気候変動の「最後の未知数」、目覚めた微生物がもたらす未来
なぜこの発見が、世界中の気候学者たちを震撼させているのでしょうか?
それは永久凍土の中に膨大な量の有機物と炭素が“閉じ込められている”からです。
人類の化石燃料依存や地球温暖化が進むと、永久凍土が急速に融解し始め、そこに眠っていた微生物たちが目覚め、活動を開始します。
すると、彼らは閉じ込められていた動植物の遺骸や有機物を分解し、二酸化炭素やメタンといった温室効果ガスとして一気に大気中に放出してしまうのです。

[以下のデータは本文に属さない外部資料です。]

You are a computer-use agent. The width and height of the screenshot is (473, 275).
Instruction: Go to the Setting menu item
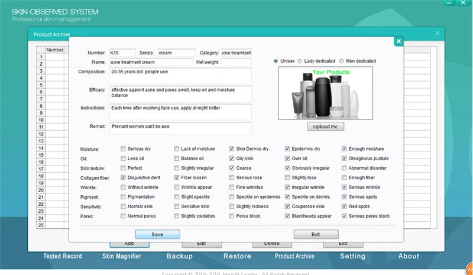coord(352,256)
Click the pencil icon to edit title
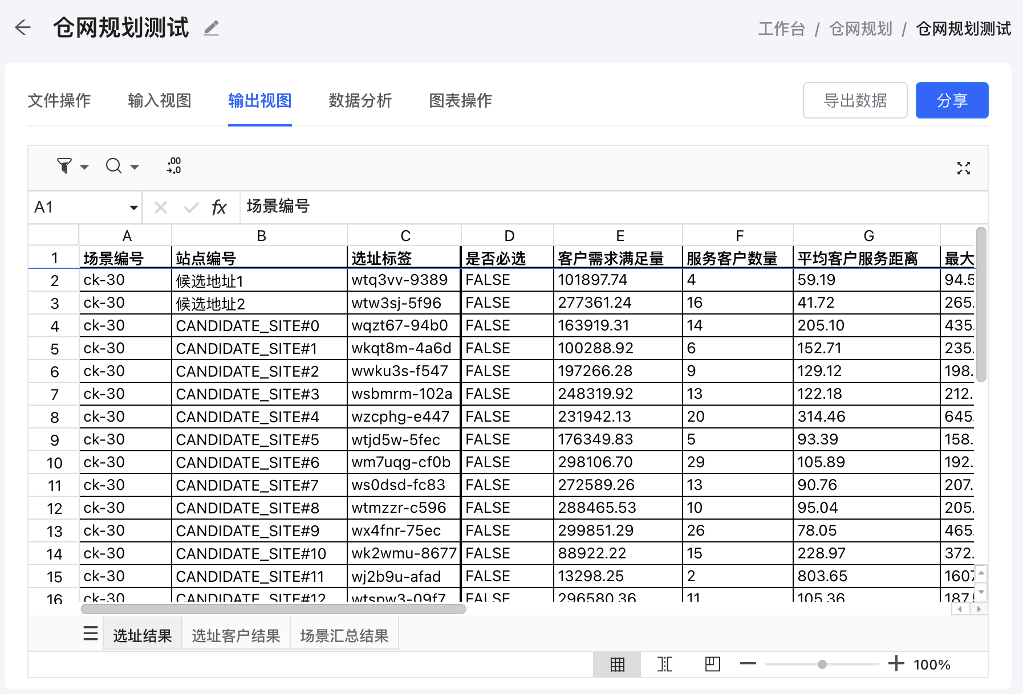 click(212, 28)
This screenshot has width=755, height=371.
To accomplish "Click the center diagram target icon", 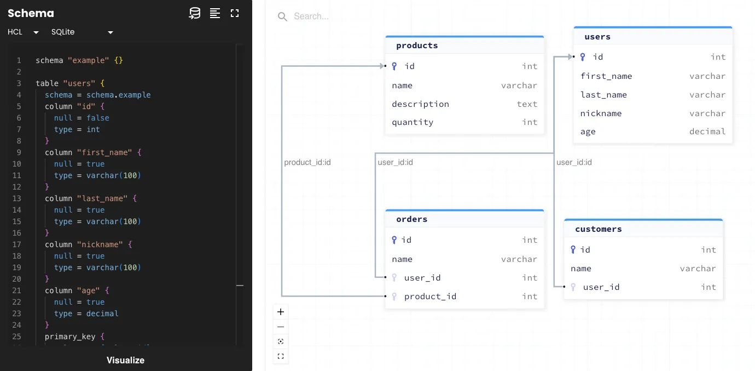I will click(281, 341).
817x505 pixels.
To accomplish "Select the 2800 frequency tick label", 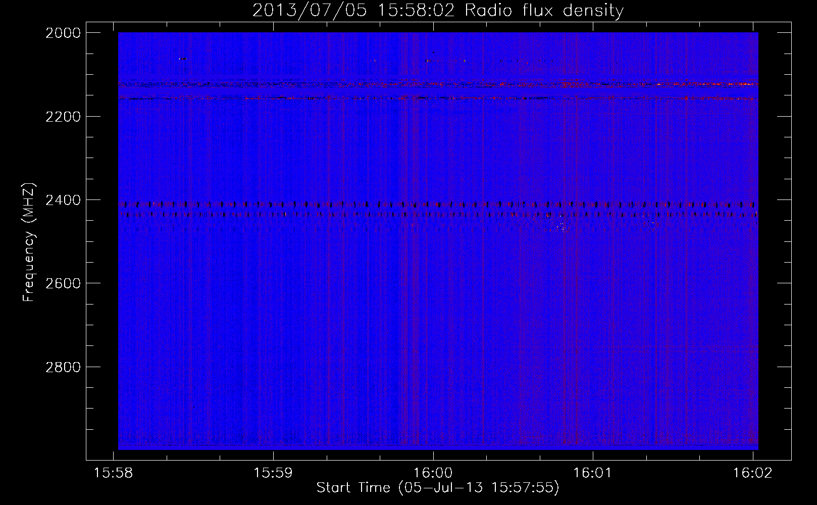I will [63, 367].
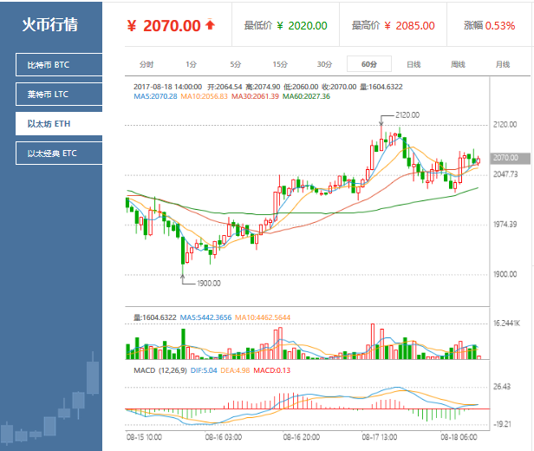Switch to 以太经典 ETC quotes
Screen dimensions: 534x451
pyautogui.click(x=59, y=154)
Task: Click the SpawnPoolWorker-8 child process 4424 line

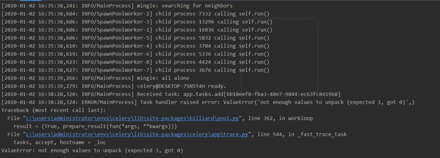Action: [135, 62]
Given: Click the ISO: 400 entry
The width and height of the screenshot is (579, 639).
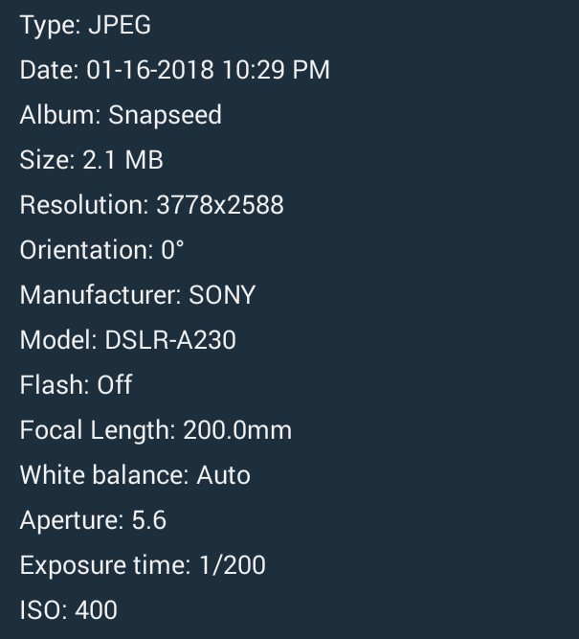Looking at the screenshot, I should coord(68,610).
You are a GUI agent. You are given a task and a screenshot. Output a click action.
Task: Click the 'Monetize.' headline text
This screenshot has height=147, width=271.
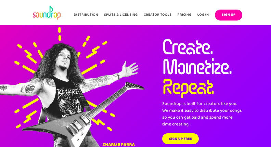click(x=197, y=67)
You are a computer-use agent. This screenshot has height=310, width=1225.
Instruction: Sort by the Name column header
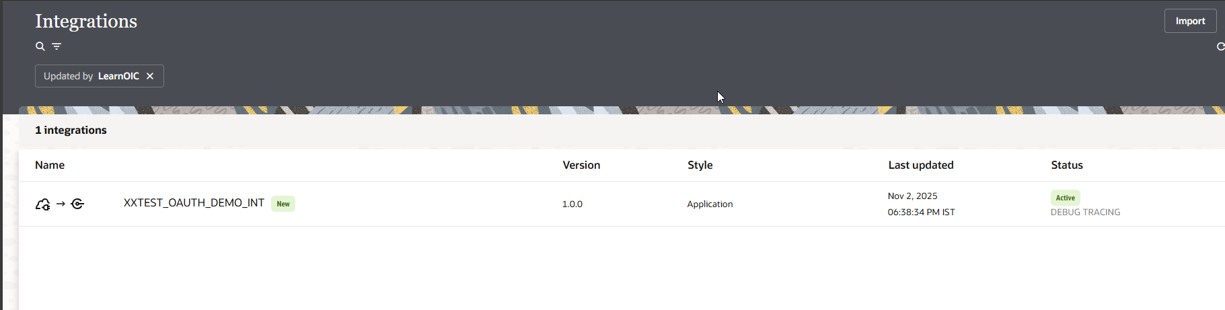pos(50,165)
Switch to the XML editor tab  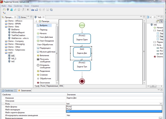pos(61,86)
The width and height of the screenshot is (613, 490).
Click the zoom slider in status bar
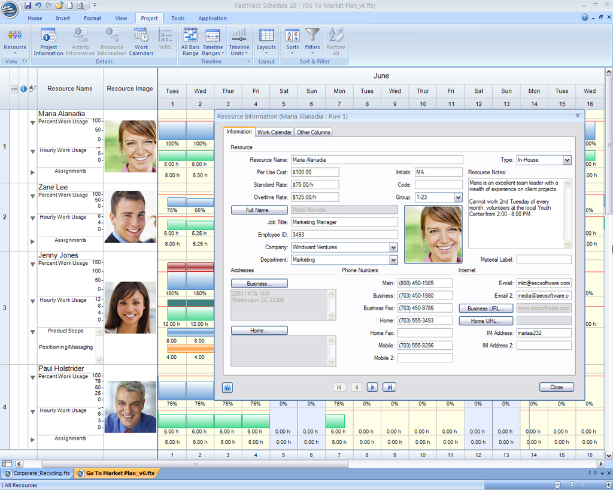pos(572,484)
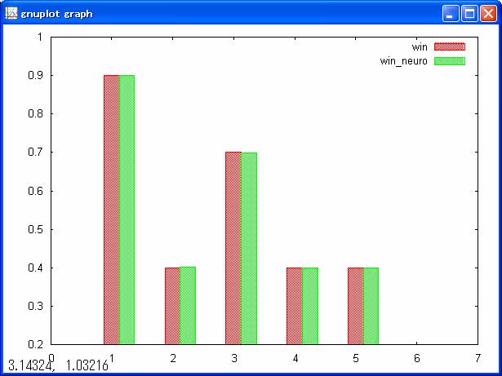Pick the red win bar at x=3

point(233,248)
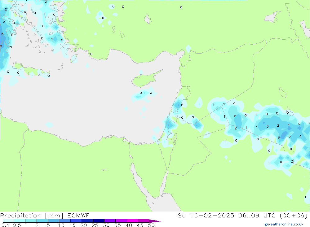The width and height of the screenshot is (310, 227).
Task: Click the '50' label on the scale
Action: [151, 225]
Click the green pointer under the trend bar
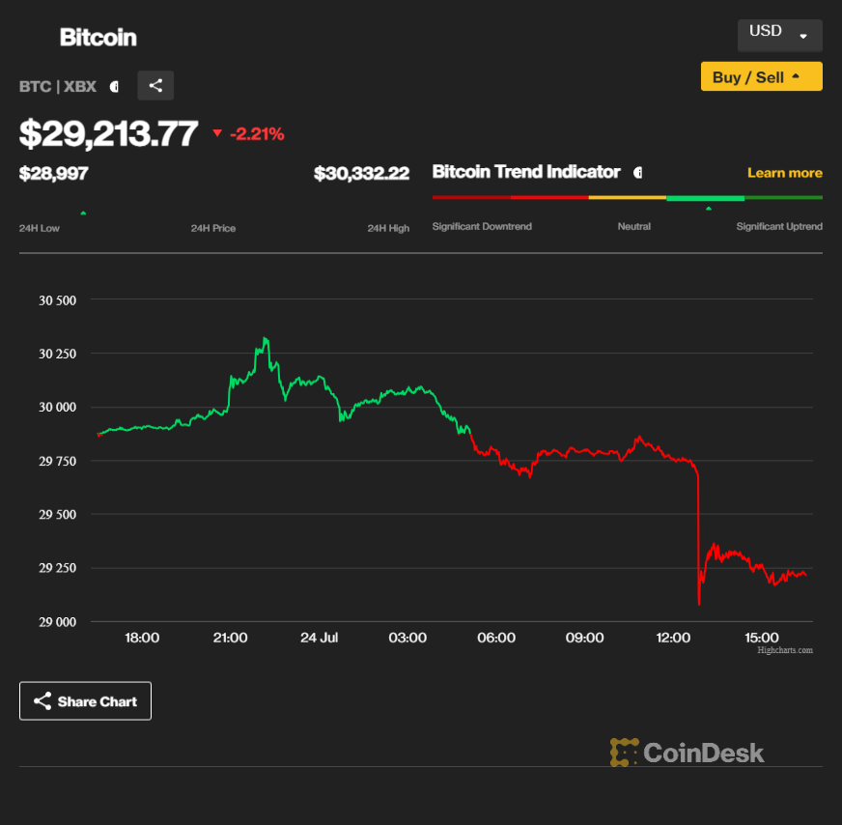The image size is (842, 825). (709, 208)
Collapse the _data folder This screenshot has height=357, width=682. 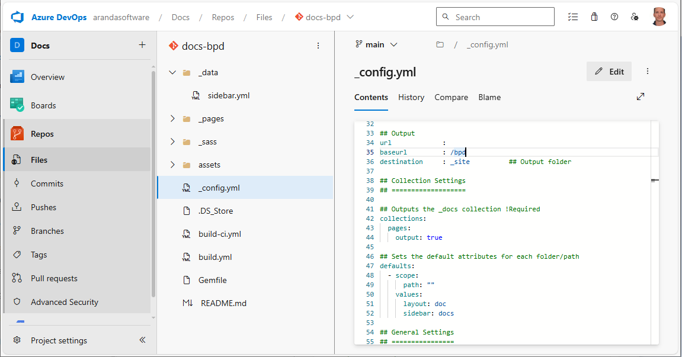point(172,72)
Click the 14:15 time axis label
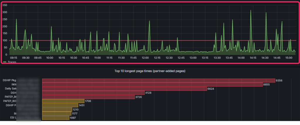 click(253, 58)
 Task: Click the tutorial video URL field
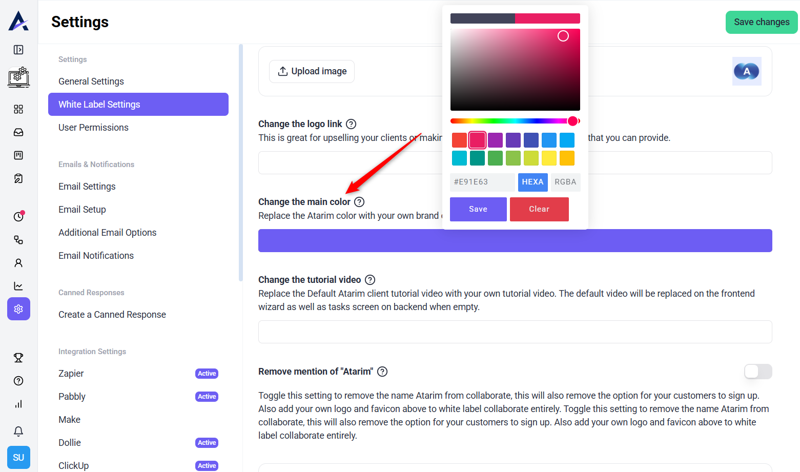pyautogui.click(x=515, y=332)
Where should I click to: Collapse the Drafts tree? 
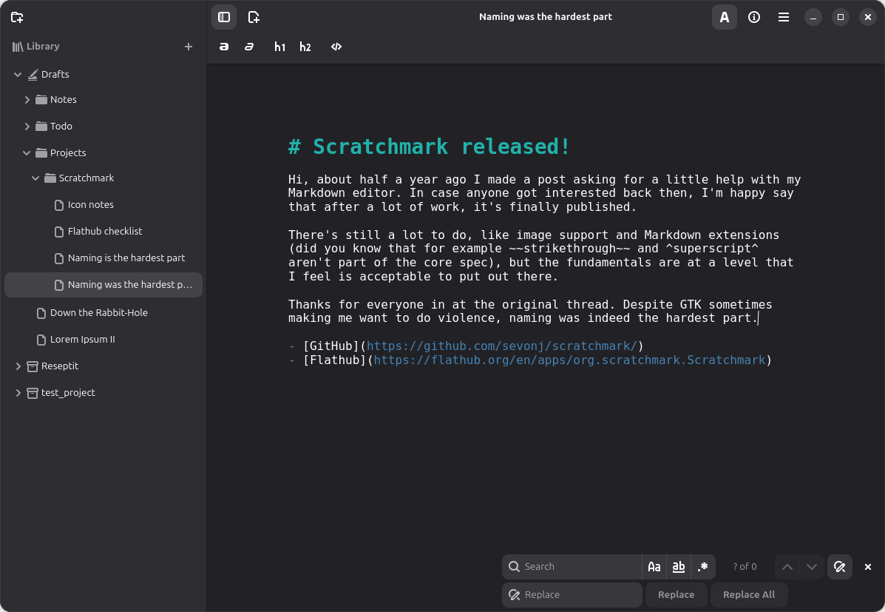tap(18, 75)
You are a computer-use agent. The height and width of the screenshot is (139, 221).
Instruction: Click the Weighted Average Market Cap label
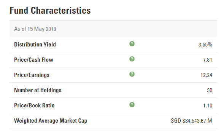pyautogui.click(x=51, y=121)
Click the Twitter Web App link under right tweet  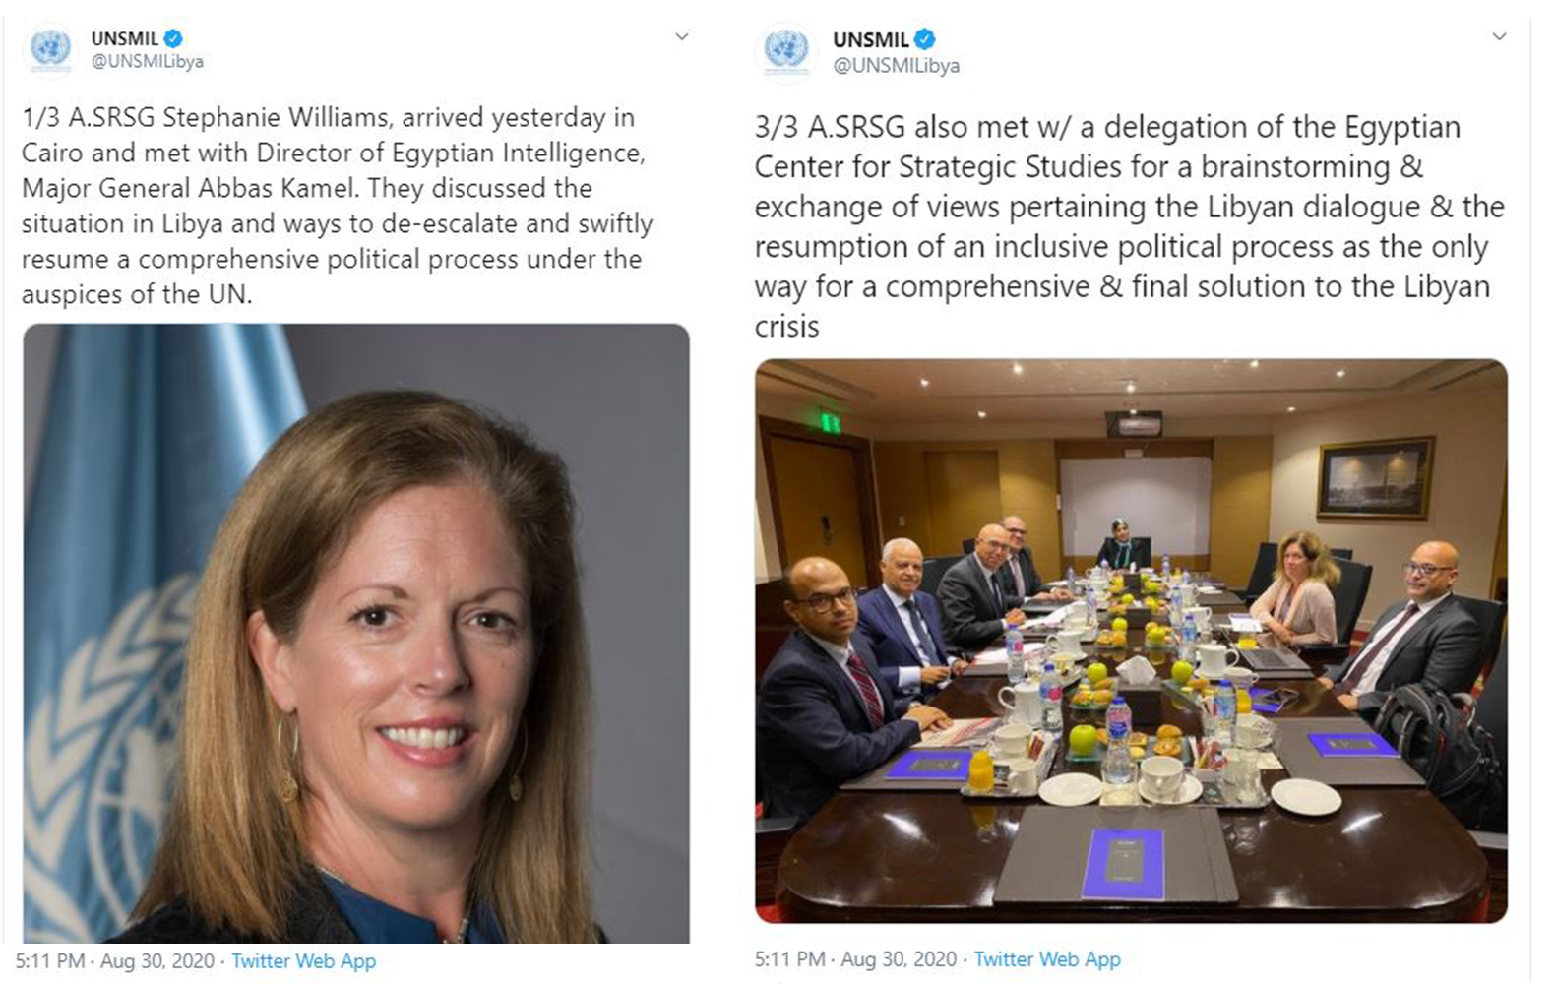tap(1047, 959)
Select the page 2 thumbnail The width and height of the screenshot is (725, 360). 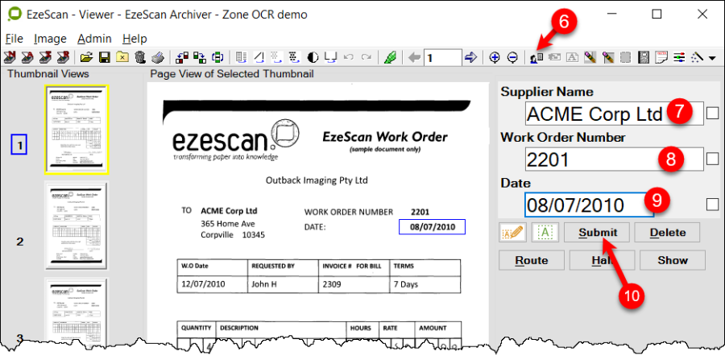(77, 219)
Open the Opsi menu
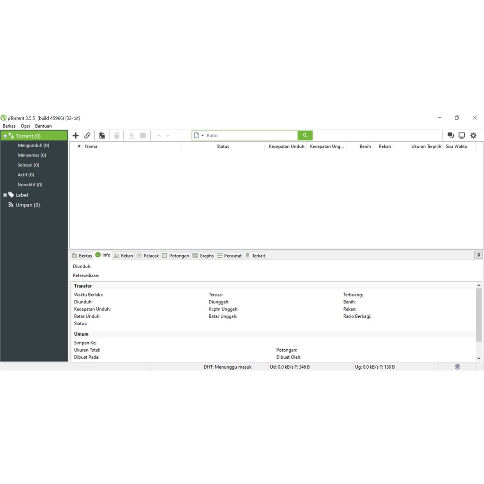Screen dimensions: 484x484 pyautogui.click(x=25, y=126)

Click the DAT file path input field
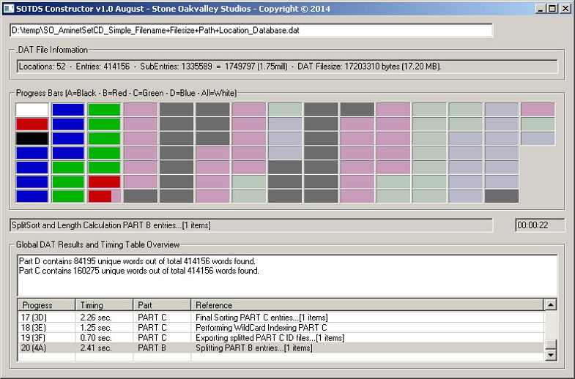(x=251, y=31)
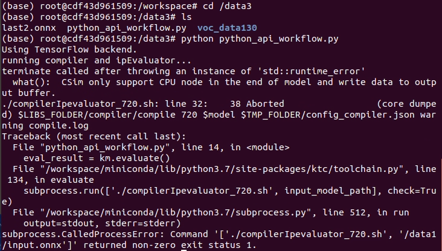Click the 'Using TensorFlow backend.' line
Image resolution: width=442 pixels, height=251 pixels.
(69, 49)
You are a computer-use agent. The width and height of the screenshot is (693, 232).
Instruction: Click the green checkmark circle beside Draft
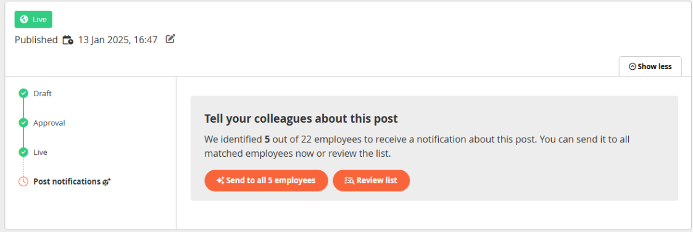click(x=23, y=93)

しかも、実験結果からはすぐにガスが放出されるわけではなく、解凍後に微生物の活動が本格化するまでに数カ月のタイムラグが生じることも分かりました。
この遅れがあることで、例えば「北極圏の夏」が長く続く年には、秋や春まで微生物活動が持続し、予想以上の温室効果ガス排出が起こるリスクが高まります。
同チームのセバスチャン・コップ教授は「これは気候変動の反応における最大の未知数のひとつです」と述べています。
いま、アラスカやシベリアをはじめとする北方の永久凍土地帯で、同じ現象が世界規模で進行する可能性があるのです。
科学者たちは、世界中に広がる永久凍土の「ほんの一部」しかサンプル調査できておらず、目覚めた微生物がどんなふうに気候や生態系に影響するのか、まだ多くの謎が残されています。